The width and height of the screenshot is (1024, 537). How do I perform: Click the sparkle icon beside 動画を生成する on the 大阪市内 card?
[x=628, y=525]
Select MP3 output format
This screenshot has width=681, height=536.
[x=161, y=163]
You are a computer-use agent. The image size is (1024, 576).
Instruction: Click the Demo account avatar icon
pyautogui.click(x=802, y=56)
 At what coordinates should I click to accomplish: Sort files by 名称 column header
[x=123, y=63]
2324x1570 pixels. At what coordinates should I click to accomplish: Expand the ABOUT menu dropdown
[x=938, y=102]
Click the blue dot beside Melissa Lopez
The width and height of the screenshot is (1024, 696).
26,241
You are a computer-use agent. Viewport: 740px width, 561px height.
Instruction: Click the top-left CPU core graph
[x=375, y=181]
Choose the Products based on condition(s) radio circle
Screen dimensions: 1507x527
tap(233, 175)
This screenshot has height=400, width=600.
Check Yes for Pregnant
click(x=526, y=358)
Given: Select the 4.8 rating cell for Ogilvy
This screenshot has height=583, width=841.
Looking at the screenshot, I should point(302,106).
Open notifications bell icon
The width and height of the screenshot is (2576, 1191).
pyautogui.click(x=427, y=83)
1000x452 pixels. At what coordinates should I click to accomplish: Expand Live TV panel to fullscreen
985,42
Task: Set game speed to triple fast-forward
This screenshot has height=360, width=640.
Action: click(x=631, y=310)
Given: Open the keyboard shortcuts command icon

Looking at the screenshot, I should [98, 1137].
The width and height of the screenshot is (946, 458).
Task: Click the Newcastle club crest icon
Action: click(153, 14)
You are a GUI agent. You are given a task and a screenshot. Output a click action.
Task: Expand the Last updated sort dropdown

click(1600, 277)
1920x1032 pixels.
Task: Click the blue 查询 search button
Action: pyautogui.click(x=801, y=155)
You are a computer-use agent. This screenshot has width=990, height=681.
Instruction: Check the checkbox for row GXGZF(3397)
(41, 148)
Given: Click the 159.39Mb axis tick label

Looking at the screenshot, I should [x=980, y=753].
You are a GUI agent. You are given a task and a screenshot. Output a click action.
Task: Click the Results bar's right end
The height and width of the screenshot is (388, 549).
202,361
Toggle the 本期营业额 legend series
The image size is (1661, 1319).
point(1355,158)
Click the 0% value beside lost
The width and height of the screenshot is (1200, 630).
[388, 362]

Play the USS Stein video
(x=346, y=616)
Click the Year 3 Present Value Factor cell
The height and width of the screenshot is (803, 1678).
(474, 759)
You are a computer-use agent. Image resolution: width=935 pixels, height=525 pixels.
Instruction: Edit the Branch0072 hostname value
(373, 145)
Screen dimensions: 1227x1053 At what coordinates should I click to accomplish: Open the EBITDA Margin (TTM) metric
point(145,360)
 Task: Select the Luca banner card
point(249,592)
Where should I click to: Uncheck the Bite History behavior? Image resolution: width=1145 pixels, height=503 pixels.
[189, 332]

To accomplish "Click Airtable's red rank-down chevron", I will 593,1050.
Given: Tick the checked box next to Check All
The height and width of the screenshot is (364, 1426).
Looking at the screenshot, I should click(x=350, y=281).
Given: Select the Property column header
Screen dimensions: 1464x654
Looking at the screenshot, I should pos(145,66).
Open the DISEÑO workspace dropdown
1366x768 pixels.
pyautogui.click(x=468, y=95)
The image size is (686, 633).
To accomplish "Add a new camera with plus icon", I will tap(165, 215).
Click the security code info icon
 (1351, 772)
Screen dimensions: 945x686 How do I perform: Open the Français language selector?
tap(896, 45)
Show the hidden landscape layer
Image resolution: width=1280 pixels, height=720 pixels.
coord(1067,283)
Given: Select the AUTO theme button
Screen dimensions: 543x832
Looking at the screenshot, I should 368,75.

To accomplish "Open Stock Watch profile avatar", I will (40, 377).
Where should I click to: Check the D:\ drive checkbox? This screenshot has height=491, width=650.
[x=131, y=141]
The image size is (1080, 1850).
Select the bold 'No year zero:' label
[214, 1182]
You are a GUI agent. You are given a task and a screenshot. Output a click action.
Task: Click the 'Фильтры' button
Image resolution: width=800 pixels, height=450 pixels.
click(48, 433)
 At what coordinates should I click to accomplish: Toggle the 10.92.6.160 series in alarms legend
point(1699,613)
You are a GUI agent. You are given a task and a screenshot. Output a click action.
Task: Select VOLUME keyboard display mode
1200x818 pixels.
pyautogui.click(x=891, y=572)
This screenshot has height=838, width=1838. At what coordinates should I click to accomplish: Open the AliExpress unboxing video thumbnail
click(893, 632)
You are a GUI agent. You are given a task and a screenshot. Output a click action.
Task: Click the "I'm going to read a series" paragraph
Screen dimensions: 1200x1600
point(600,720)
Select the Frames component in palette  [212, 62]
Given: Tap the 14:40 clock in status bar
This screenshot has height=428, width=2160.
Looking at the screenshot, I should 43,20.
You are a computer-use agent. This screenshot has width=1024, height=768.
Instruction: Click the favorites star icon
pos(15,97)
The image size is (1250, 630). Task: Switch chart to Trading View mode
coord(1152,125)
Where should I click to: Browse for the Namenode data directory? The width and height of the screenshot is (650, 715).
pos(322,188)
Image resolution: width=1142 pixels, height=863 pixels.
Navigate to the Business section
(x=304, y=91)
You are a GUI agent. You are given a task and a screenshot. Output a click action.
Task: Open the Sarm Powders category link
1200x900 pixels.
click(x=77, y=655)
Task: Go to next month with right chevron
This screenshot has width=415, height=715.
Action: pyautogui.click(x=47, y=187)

══════════

▶ _Task to complete_: Copy out all of the data above again, line for line, with no changes.

▶ _The output_:
The width and height of the screenshot is (1024, 537). How do I perform: Click the sparkle icon beside 動画を生成する on the 大阪市内 card?
[x=628, y=525]
Select MP3 output format
This screenshot has width=681, height=536.
[x=161, y=163]
You are a computer-use agent. The image size is (1024, 576).
Instruction: Click the Demo account avatar icon
pyautogui.click(x=802, y=56)
 At what coordinates should I click to accomplish: Sort files by 名称 column header
[x=123, y=63]
2324x1570 pixels. At what coordinates should I click to accomplish: Expand the ABOUT menu dropdown
[x=938, y=102]
Click the blue dot beside Melissa Lopez
The width and height of the screenshot is (1024, 696).
26,241
You are a computer-use agent. Viewport: 740px width, 561px height.
Instruction: Click the top-left CPU core graph
[x=375, y=181]
Choose the Products based on condition(s) radio circle
Screen dimensions: 1507x527
tap(233, 175)
This screenshot has height=400, width=600.
Check Yes for Pregnant
click(x=526, y=358)
Given: Select the 4.8 rating cell for Ogilvy
This screenshot has height=583, width=841.
Looking at the screenshot, I should point(302,106).
Open notifications bell icon
The width and height of the screenshot is (2576, 1191).
pyautogui.click(x=427, y=83)
1000x452 pixels. At what coordinates should I click to accomplish: Expand Live TV panel to fullscreen
985,42
Task: Set game speed to triple fast-forward
This screenshot has height=360, width=640.
Action: click(x=631, y=310)
Given: Open the keyboard shortcuts command icon

Looking at the screenshot, I should [98, 1137].
The width and height of the screenshot is (946, 458).
Task: Click the Newcastle club crest icon
Action: click(153, 14)
You are a GUI agent. You are given a task and a screenshot. Output a click action.
Task: Expand the Last updated sort dropdown

click(1600, 277)
1920x1032 pixels.
Task: Click the blue 查询 search button
Action: pyautogui.click(x=801, y=155)
You are a computer-use agent. This screenshot has width=990, height=681.
Instruction: Check the checkbox for row GXGZF(3397)
(41, 148)
Given: Click the 159.39Mb axis tick label

Looking at the screenshot, I should [x=980, y=753].
You are a GUI agent. You are given a task and a screenshot. Output a click action.
Task: Click the Results bar's right end
The height and width of the screenshot is (388, 549).
202,361
Toggle the 本期营业额 legend series
The image size is (1661, 1319).
point(1355,158)
Click the 0% value beside lost
The width and height of the screenshot is (1200, 630).
[388, 362]

Play the USS Stein video
(x=346, y=616)
Click the Year 3 Present Value Factor cell
The height and width of the screenshot is (803, 1678).
(474, 759)
You are a computer-use agent. Image resolution: width=935 pixels, height=525 pixels.
Instruction: Edit the Branch0072 hostname value
(373, 145)
Screen dimensions: 1227x1053 At what coordinates should I click to accomplish: Open the EBITDA Margin (TTM) metric
point(145,360)
 Task: Select the Luca banner card
point(249,592)
Where should I click to: Uncheck the Bite History behavior? Image resolution: width=1145 pixels, height=503 pixels.
[189, 332]

To accomplish "Click Airtable's red rank-down chevron", I will 593,1050.
Given: Tick the checked box next to Check All
The height and width of the screenshot is (364, 1426).
Looking at the screenshot, I should click(x=350, y=281).
Given: Select the Property column header
Screen dimensions: 1464x654
Looking at the screenshot, I should pos(145,66).
Open the DISEÑO workspace dropdown
1366x768 pixels.
pyautogui.click(x=468, y=95)
The image size is (686, 633).
To accomplish "Add a new camera with plus icon", I will tap(165, 215).
Click the security code info icon
 (1351, 772)
Screen dimensions: 945x686 How do I perform: Open the Français language selector?
tap(896, 45)
Show the hidden landscape layer
Image resolution: width=1280 pixels, height=720 pixels.
coord(1067,283)
Given: Select the AUTO theme button
Screen dimensions: 543x832
Looking at the screenshot, I should 368,75.

To accomplish "Open Stock Watch profile avatar", I will (40, 377).
Where should I click to: Check the D:\ drive checkbox? This screenshot has height=491, width=650.
[x=131, y=141]
The image size is (1080, 1850).
Select the bold 'No year zero:' label
[214, 1182]
You are a GUI agent. You are given a task and a screenshot. Output a click action.
Task: Click the 'Фильтры' button
Image resolution: width=800 pixels, height=450 pixels.
click(48, 433)
 At what coordinates should I click to accomplish: Toggle the 10.92.6.160 series in alarms legend
point(1699,613)
You are a GUI agent. You are given a task and a screenshot. Output a click action.
Task: Select VOLUME keyboard display mode
1200x818 pixels.
pyautogui.click(x=891, y=572)
This screenshot has height=838, width=1838. At what coordinates should I click to accomplish: Open the AliExpress unboxing video thumbnail
click(893, 632)
You are a GUI agent. You are given a task and a screenshot. Output a click action.
Task: Click the "I'm going to read a series" paragraph
Screen dimensions: 1200x1600
point(600,720)
Select the Frames component in palette  [212, 62]
Given: Tap the 14:40 clock in status bar
This screenshot has height=428, width=2160.
Looking at the screenshot, I should 43,20.
You are a computer-use agent. This screenshot has width=1024, height=768.
Instruction: Click the favorites star icon
pos(15,97)
The image size is (1250, 630). Task: Switch chart to Trading View mode
coord(1152,125)
Where should I click to: Browse for the Namenode data directory? The width and height of the screenshot is (650, 715).
pos(322,188)
Image resolution: width=1142 pixels, height=863 pixels.
Navigate to the Business section
(x=304, y=91)
You are a GUI agent. You are given a task and a screenshot. Output a click action.
Task: Open the Sarm Powders category link
1200x900 pixels.
click(x=77, y=655)
Task: Go to next month with right chevron
This screenshot has width=415, height=715.
Action: pyautogui.click(x=47, y=187)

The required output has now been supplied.